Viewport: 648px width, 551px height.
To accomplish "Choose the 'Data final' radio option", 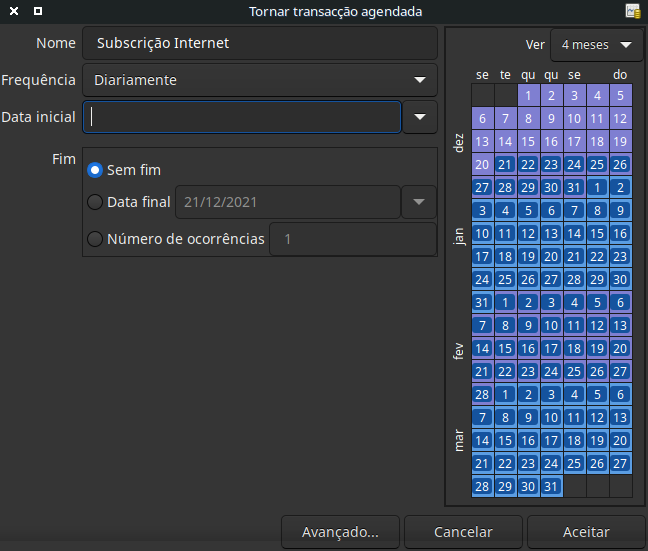I will click(95, 202).
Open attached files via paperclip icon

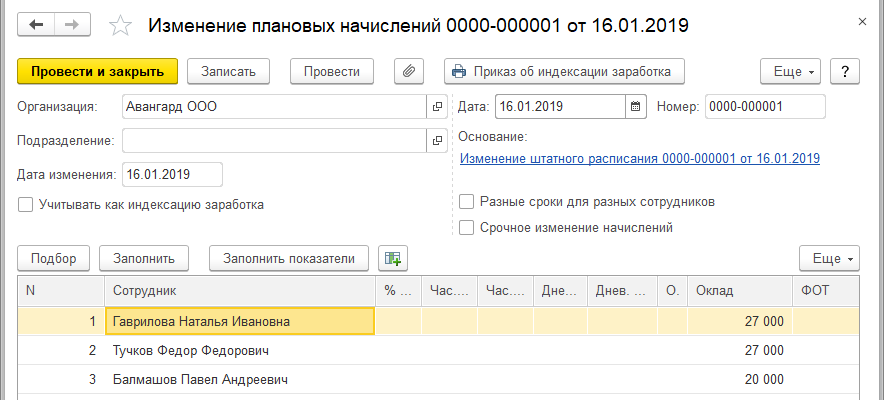click(x=409, y=71)
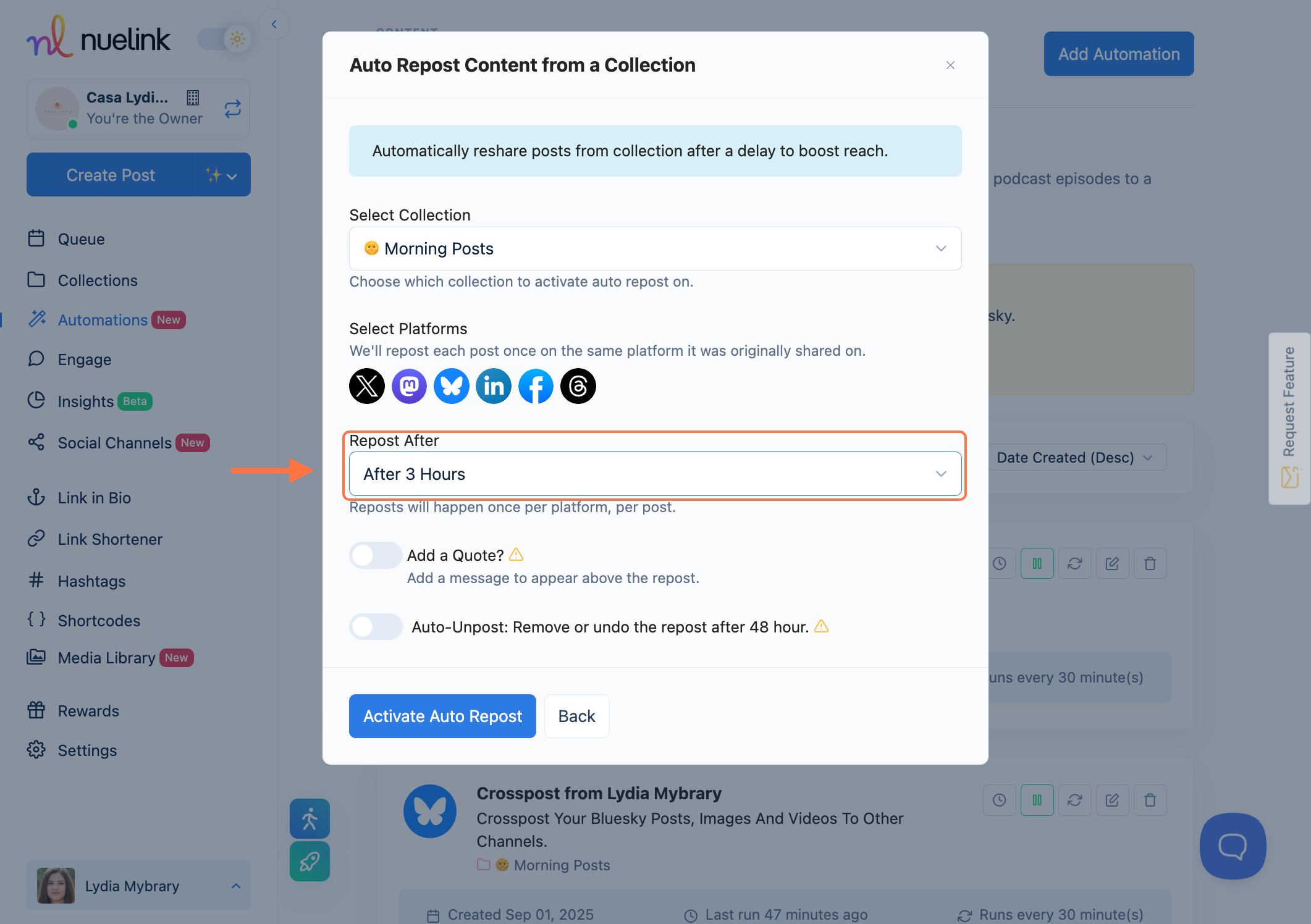Open the chat support bubble

1233,846

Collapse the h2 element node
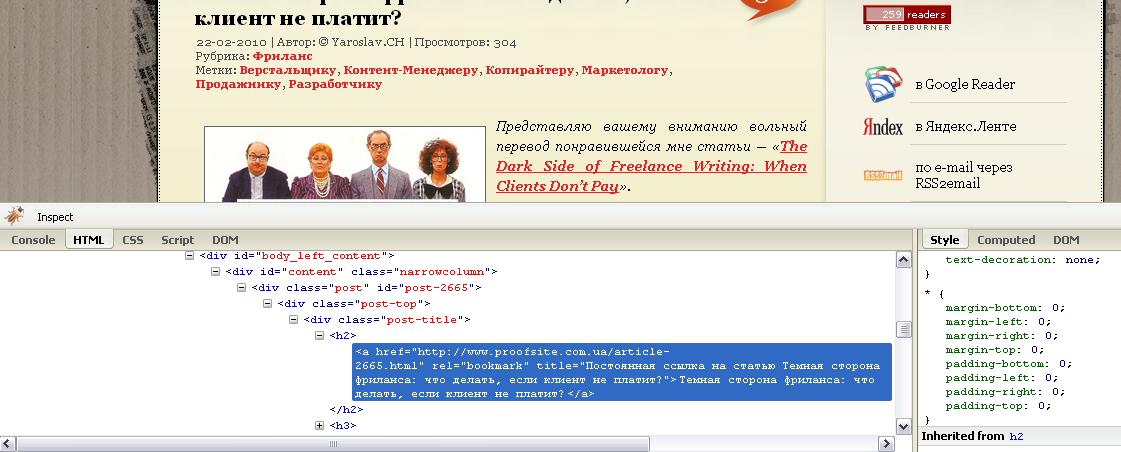[x=320, y=336]
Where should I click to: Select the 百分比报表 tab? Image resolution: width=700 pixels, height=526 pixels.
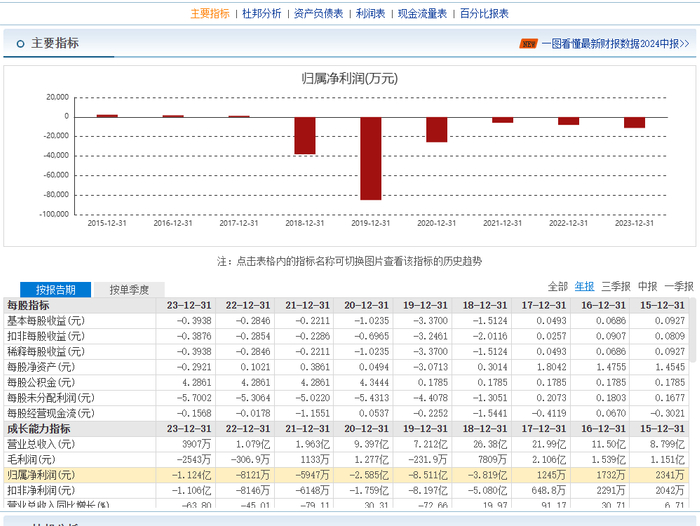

What is being asked: Copy the entries word for word, starting at the line that has "Open attached files via paperclip icon" and going through the end of the entries. Leave the pictures out of your answer.

Exercise answer:
Open attached files via paperclip icon

click(x=409, y=71)
Open the chat support bubble

1233,846

Collapse the h2 element node
[x=320, y=336]
Where should I click to: Select the 百分比报表 tab? Image resolution: width=700 pixels, height=526 pixels.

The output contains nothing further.